Agriculture: on the Moon you can have all the sunlight you want, a lot of free space to grow crops, and controlled meteorology. You would need, of course, some sort of pressurized dome, but the gas can be extracted from the rocks, and plants can actually help in recycling the CO2 from the human colonists. The Moon as the basis for global human nutrition is a long term goal, unlikely to be relevant for a long time. It may help a lot, though, if some food must be produced and sent to some other base on a less propitious emplacement. (An agricultural Moon society is described in Heinlein's sci-fi novel "The Moon is a harsh mistress"; but sci-fi is fiction.)
It is unlikely that Moon colonization would begin for mere lack of space on Earth. It is way easier to establish a permanent colony in the Sahara, Gobi desert or Antarctica than the Moon. As long as there is space in Earth deserts (and space is not lacking there), then the Moon does not make much sense as a destination for pioneers.
Once the decision to go to the Moon is taken, it can be done in a relatively short time. At the time of the Apollo missions, the time frame from "political decision" to "Armstrong and Aldrin set foot on the Moon" was less than a decade. Technology from the 1960s was sufficient. In fact, the promise of Moon base "within ten years" has been made again and again, repeatedly, and it always failed to become reality, because of lack of money and political push, not because of any insurmountable technical issue. Shortly put: a Moon base, yeah, but what for ?
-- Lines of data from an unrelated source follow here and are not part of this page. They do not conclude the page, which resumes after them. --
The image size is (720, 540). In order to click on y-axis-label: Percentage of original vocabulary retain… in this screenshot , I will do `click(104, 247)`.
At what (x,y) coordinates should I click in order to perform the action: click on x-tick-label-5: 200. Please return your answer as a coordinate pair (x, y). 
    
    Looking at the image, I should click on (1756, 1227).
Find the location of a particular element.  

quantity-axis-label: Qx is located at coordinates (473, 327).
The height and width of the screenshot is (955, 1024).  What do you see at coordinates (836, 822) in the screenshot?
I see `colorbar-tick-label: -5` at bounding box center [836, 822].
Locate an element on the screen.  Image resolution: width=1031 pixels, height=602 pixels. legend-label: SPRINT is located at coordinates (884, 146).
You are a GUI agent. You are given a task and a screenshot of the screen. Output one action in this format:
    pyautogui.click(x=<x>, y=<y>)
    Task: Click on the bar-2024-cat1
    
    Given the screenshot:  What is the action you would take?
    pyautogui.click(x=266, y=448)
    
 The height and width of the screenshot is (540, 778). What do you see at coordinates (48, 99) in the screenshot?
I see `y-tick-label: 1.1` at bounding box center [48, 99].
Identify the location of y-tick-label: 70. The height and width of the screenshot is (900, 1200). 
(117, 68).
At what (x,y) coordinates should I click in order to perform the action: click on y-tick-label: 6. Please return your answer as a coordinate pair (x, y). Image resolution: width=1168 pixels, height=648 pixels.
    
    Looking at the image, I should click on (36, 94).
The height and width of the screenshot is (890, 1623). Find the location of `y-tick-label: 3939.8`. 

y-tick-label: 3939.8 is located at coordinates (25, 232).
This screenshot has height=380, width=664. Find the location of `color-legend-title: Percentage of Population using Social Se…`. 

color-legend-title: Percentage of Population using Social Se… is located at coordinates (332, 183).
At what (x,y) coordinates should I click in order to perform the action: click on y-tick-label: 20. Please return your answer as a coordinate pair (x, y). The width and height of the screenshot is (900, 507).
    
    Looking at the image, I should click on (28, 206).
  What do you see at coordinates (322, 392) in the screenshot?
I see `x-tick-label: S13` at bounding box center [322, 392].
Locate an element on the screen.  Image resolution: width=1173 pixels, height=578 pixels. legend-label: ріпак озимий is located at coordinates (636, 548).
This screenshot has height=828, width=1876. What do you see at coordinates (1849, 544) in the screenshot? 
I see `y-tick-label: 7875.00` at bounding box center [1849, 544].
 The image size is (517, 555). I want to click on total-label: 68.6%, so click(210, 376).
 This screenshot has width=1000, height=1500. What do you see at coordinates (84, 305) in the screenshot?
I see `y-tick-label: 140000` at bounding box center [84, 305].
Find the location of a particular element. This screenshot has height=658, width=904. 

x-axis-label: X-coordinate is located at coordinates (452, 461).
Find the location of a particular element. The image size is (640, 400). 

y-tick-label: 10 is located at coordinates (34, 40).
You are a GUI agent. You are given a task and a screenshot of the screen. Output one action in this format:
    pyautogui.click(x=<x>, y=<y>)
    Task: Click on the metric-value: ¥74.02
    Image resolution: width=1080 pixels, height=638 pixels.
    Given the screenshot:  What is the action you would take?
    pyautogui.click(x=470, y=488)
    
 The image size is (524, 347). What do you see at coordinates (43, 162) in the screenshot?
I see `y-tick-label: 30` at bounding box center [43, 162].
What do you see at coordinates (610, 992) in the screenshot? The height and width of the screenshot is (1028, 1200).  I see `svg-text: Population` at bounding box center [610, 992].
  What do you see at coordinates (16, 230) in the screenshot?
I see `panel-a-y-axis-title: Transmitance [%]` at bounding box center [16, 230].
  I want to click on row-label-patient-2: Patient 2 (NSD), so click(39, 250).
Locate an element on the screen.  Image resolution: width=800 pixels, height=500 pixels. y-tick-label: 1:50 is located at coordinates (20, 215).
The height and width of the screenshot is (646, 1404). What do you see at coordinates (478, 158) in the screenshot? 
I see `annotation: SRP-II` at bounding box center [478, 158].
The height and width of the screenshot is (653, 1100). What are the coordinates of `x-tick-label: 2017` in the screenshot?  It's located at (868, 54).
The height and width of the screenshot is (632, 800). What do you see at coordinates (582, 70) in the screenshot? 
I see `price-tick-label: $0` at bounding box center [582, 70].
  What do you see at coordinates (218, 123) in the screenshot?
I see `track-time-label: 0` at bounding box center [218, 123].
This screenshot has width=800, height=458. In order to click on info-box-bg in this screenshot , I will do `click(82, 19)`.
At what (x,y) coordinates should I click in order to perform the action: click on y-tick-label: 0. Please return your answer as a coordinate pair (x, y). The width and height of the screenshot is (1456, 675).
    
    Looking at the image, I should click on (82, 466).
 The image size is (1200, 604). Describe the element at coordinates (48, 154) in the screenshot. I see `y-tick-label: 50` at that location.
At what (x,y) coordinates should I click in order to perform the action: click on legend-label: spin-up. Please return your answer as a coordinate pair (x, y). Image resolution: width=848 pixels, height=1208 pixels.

In practice, USA went to the Moon because they needed to beat the Soviets. Once they won the race, it became meaningless; they did a few extra performances (Apollo 11 to 17) then cancelled the show because of its price and falling audiences (Apollo 18 to 20 were never launched). What might motivate the USA to go again to the Moon would be a Chinese mission. If China sets foot on the Moon and begins to build a permanent base, then you can be sure that within 8 years (at most) some American base will be started too.